▸ Reading passage
To an Englishman, the 5th of November, with the act averted on that date, is more portentous than the 7th, and of course it scans better.
But to a Russian 7 November evokes two disasters that did happen. The second one, the Bolshevik takeover on that date in 1917, was more fateful. It also had wider implications.
However, it’s the first one that may perhaps elucidate our current plight. On 7 November, 1824, a raging storm broke out in the Baltic. The dams protecting St Petersburg burst, and the city was flooded.
Several hundred people and thousands of animals died, and it took the authorities many days to clear out the debris. Predictably, epidemics ensued, mainly of cholera, killing thousands more.
That event inspired one of the best-known poems in Russian literature, Pushkin’s The Bronze Horseman. In the original Russian, Pushkin inaccurately described the eponymous statue of Peter I as copper, but then if a poet can’t claim poetic licence, who can?
Yet it’s not Pushkin’s response to the flood that’s relevant to our situation, but that of his close friend, the first Russian philosopher Pyotr Chaadayev.
Over several years on either side of 1830, Chaadayev wrote his famous Philosophical Letters (since he wrote in French, as one did in those days, the actual title was Lettres philosophiques.) There he was scathing about Russian culture, describing it as backward and derivative.
“We did not take anything from the world; we did not give anything to the world,” wrote the intrepid philosopher with little regard for the inevitable consequences.
The government’s response followed a simple logic. Since any normal person knew that Russia was the most cultured, virtuous and spiritual nation on earth, no one at variance with that view could have been normal by definition.
Hence in 1836 Chaadayev was declared “clinically insane” and put under house arrest – the first but far from last time that the Russians used psychiatry for punitive purposes.

▸ Source material
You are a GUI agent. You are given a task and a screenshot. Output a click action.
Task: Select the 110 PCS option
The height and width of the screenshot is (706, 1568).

▸ Task requirements
#1 In the passage about 7 November in Russian history, what happened to Chaadayev in 1836?
#2 Extend the passage about 7 November in Russian history, starting right after its final sentence.

▸ Answers to the problems
#1 He was declared "clinically insane" and put under house arrest.

#2
Yet the philosopher was not only a sane thinker, but also a prophetic one. His response to the 1824 flood should be chiselled in stone and prominently displayed in all Western capitals:
“We ought to worry not about fighting a calamity, but about not deserving it in the first place.”
Surely something to ponder during this Holy Week.
“Since any normal person knew that Russia was the most cultured, virtuous and spiritual nation on earth, no one at variance with that view could have been normal by definition. ”
Better our bad. At least it is ours. That is the attitude?
“the first but far from last time that the Russians used psychiatry for punitive purposes.”
The world famous American psychiatrist and actor Alec Baldwin only yesterday said that anyone voting for President Don must be mentally disturbed. I guess that means lock such persons up too.
I think there is something fishy about this quote. Are we to suppose that all those that perished were the worst sinners in all of Russia, and that they suffered divine retribution? Are natural disasters in fact supernatural? In a world created by an all powerful and all knowing God (which I assume is what Chaadayev believed) can any incident ever be truly random?
Is the gentleman’s statement merely metaphorical? Bah! A veritable can of worms!